Dry firing an Impact to break-in a new regulator piston?

I've seen different bits and pieces over time about dry firing the Impact. It seems some time ago, I remember it was thought by many to not be a good idea. I seem to also recall some more recent comments that it is not harmful. However, am I remembering correctly something more recent from Ernest Rowe where he specifically said to dry fire maybe a hundred times or so to break-in or condition a new gun/regulator? I have searched, but I only vaguely remember something about this, and am not finding what I'm looking for. I inspected my regulator when I had the gun apart for the Power Plenum install, and had a little wear on the regulator piston shaft, so I did a little minor polishing/dressing on the inner spring washer openings, and replaced the Delrin shaft. After installing the new PP, I want to break-in or season the new regulator a bit so it has a good seat/seal before starting to tune/adjust the gun, and would prefer to do it by dry-firing vs wasting pellets, IF I can be certain I'm not going to damage or unwisely wear any other part of the gun. Again, something from Ernest in a video somewhere on this is eluding me and driving me nuts. I want to make sure I'm not thinking he was saying to do it, when I'm remembering wrong and he was saying NOT to do it.

I can't logically think of any reason a properly sealed PCP airgun, fired in a normal manner, with the only exception being a pellet is not chambered, would be damaging, but hey... I've been wrong before.

Any help finding my reference to what Ernest was discussing would be very much appreciated. Just want to confirm breaking things in by dry firing is okay. Thanks!
 
If I'm interpreting your question correctly, you're looking for an iron-clad endorsement that it's okay to dry fire an Impact. I can't give you that but I will say I am not aware of any model PCP that will sustain damage from dry firing provided the system is pressurized adequately.

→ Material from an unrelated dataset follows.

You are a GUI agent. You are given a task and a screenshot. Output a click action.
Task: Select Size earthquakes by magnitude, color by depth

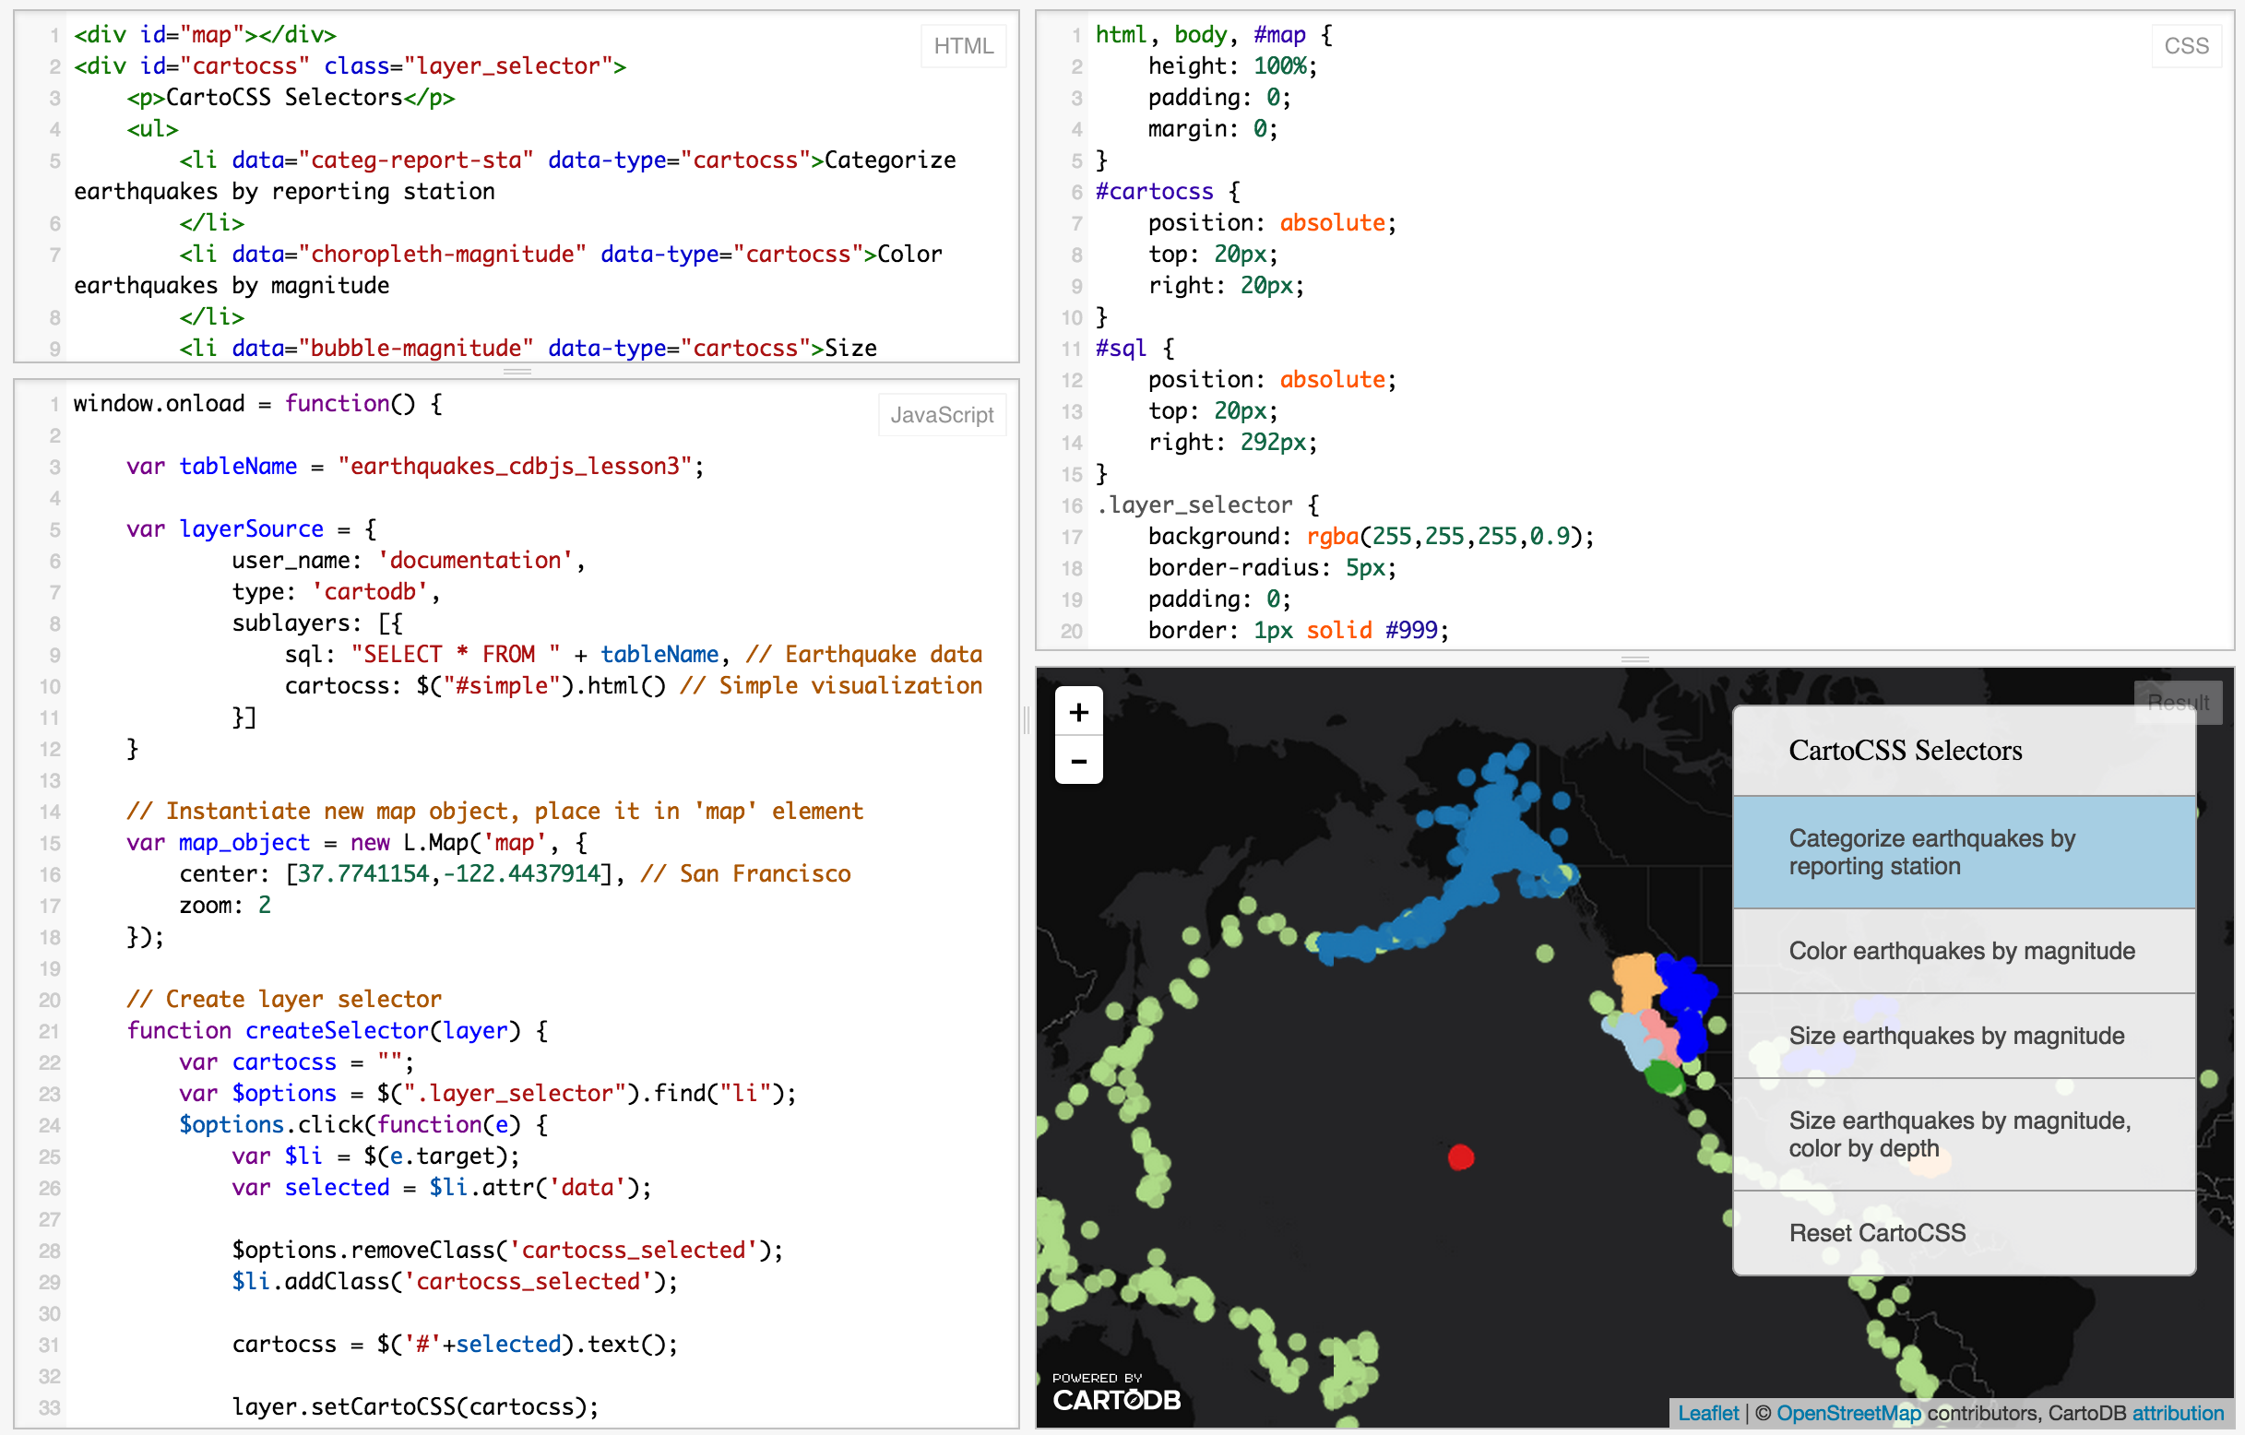click(x=1960, y=1134)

The risk with a small number of PCPs is that the valve stem may be overdriven without pressure resisting the hammer's impact. For example, if the valve stem gets driven in so far that the valve spring goes to coil bind, the stem may punch through the poppet body, breaking it and causing it to leak. Even that's not very common however.

https://www.airgunnation.com/topic/dry-firing/
 
Pcp can be dry dire with no damage. Spring gun should not be dry fire. I've dry fire my impact and my marauder rifle and pistol and other pcp and there is no damage. If you are so worried about dry fire. Why dont you just put pellets in and fire them down range and see how your gun is grouping. No one said you have to dry fire 100 times to break in the reg. When I got my impact I just shoot pellets through it. I dont even notice a difference in the regulator from new to after 500 rounds. 
 
I had the same concern and also couldn't find the comment from Ernest recommending dry firing for break in. 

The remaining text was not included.